Copy each line below holding "Connect".

Collected data entries:
=======
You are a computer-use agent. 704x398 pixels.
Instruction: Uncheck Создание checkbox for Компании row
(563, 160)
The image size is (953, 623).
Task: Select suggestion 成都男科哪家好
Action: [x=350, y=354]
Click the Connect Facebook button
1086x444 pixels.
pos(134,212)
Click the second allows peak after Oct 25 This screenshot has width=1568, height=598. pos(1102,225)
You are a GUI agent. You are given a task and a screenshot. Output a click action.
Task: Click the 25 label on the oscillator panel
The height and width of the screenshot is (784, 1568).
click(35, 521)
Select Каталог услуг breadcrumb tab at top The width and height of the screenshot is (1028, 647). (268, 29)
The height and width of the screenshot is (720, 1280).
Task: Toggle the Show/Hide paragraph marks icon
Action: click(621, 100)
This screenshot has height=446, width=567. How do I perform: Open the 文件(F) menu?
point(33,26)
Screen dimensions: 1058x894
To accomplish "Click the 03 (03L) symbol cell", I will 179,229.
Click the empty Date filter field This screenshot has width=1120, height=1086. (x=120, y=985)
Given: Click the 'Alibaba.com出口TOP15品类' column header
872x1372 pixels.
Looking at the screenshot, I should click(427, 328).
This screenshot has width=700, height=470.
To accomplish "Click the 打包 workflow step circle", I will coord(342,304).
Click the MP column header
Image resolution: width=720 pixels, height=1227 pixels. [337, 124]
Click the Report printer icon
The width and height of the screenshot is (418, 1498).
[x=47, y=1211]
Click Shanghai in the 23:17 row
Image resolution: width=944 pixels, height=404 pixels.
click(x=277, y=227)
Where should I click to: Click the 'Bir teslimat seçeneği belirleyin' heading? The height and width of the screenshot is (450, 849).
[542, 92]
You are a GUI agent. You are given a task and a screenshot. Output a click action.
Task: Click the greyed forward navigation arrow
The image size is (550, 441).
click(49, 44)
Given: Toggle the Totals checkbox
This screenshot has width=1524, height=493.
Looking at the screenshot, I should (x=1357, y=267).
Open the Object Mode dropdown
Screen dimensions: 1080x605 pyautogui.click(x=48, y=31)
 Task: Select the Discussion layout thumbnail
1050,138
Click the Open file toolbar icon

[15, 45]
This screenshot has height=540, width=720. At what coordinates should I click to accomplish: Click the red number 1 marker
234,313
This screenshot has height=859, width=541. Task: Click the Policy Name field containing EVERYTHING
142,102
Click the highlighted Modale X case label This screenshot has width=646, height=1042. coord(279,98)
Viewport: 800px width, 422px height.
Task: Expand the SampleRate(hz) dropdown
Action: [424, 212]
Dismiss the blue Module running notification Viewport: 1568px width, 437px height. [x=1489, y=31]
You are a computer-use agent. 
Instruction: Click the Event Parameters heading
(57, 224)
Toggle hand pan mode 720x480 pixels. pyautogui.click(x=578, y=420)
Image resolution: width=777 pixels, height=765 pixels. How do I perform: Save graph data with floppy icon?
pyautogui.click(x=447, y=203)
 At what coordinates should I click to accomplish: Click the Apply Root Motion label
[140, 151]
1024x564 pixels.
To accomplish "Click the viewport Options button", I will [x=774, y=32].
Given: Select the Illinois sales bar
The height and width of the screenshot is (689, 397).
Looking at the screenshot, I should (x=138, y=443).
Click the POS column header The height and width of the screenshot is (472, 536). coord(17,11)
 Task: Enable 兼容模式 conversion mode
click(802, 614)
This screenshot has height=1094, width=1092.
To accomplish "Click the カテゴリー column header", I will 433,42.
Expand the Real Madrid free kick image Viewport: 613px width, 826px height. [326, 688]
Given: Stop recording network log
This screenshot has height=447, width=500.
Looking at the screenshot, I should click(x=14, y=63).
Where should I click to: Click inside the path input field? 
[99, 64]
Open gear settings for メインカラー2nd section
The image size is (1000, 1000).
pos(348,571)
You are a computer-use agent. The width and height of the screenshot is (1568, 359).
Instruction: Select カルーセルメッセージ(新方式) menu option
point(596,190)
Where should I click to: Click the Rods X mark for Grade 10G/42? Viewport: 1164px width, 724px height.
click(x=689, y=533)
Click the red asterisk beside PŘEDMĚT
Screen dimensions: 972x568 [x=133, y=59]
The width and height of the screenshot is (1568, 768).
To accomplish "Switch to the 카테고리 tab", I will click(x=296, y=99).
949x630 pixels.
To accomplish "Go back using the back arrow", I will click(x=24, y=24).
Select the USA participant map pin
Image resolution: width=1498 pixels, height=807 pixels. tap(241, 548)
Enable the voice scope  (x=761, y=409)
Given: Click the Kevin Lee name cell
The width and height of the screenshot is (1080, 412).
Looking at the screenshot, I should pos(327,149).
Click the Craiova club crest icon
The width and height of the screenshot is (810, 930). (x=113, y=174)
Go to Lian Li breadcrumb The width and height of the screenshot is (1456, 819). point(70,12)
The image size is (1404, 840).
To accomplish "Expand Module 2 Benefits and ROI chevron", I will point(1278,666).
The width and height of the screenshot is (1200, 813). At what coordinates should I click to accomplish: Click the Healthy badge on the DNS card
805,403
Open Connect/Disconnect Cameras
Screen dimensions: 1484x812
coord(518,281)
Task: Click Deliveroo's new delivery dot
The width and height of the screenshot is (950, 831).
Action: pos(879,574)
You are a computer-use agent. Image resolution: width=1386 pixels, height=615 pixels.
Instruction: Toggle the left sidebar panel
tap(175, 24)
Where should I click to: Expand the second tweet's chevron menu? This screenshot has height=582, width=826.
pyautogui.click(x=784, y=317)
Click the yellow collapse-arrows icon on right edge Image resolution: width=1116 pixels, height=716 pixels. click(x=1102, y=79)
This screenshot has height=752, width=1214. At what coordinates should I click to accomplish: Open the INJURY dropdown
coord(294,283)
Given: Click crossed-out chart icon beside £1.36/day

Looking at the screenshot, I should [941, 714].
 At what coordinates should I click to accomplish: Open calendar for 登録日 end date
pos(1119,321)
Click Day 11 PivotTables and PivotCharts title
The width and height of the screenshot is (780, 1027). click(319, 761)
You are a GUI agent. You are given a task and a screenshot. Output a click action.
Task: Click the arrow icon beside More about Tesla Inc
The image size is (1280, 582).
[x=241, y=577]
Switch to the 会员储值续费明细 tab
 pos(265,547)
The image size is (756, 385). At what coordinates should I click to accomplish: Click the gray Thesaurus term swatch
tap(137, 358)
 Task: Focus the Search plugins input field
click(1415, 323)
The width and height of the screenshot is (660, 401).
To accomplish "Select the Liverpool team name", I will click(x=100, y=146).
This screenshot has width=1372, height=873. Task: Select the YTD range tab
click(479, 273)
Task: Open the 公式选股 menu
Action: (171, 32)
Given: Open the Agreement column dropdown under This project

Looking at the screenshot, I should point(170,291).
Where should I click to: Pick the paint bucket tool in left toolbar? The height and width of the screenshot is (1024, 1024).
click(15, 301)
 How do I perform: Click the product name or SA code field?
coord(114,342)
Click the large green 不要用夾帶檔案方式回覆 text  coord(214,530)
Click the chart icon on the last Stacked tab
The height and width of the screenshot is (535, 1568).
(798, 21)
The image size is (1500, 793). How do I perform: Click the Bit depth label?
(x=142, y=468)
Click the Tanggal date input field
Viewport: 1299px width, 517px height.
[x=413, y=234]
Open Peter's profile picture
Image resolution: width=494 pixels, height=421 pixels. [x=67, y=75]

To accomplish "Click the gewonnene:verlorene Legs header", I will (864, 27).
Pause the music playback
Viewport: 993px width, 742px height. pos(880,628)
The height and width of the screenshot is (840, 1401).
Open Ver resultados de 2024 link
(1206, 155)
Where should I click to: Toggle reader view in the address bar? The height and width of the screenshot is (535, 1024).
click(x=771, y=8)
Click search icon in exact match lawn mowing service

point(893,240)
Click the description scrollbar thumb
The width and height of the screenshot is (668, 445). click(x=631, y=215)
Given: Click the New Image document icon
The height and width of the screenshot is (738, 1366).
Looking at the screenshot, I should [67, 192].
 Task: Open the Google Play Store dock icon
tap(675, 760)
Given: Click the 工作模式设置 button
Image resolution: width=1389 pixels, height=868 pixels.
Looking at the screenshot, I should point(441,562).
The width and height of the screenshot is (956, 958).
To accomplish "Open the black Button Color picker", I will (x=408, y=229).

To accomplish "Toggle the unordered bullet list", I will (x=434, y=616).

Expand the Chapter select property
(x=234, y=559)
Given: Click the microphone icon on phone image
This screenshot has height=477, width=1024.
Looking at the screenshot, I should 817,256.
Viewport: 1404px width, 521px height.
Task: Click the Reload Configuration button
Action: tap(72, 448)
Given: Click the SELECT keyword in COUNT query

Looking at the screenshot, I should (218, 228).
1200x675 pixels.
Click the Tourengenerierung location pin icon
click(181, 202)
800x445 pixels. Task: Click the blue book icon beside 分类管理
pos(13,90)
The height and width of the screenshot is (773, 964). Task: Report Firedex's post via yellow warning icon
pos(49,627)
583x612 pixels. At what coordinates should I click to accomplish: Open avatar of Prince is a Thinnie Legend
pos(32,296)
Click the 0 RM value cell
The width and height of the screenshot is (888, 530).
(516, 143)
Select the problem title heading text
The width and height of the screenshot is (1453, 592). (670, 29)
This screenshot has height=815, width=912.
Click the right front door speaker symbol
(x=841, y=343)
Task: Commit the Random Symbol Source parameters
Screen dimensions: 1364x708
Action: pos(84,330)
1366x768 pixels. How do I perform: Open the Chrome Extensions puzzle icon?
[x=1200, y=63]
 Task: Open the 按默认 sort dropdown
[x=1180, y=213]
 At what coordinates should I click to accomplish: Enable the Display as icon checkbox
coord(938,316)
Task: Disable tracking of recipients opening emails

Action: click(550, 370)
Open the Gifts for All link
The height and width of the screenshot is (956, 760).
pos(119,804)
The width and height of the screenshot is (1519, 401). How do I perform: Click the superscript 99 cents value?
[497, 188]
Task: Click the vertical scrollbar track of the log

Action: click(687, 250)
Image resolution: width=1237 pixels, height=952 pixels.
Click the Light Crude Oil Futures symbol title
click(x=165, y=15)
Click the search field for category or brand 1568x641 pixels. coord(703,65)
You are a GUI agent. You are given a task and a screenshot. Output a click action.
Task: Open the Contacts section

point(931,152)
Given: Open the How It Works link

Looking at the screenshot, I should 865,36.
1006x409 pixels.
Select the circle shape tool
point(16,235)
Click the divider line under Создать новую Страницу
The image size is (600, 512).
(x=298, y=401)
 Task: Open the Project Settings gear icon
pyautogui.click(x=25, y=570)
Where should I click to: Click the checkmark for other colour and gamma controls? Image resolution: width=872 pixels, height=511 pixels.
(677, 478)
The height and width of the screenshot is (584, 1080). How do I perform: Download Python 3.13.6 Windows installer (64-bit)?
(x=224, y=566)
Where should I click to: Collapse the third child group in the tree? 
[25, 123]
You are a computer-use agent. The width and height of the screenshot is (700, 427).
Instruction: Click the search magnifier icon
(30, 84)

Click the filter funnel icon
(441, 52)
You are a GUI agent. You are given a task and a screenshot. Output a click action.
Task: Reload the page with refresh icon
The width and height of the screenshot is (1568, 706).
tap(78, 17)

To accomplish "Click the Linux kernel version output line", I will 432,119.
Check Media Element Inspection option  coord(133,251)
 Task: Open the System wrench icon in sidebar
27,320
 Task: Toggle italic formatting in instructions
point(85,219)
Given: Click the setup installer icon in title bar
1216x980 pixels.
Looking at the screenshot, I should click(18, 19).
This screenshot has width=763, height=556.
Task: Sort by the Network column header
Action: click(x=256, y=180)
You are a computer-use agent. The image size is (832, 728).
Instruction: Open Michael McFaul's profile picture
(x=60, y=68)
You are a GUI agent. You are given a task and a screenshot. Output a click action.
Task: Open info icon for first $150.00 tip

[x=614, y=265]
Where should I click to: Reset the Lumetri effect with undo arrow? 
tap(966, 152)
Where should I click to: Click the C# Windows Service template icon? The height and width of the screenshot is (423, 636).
=======
- **Solution**
Click the Connect Facebook button
Open Connect/Disconnect Cameras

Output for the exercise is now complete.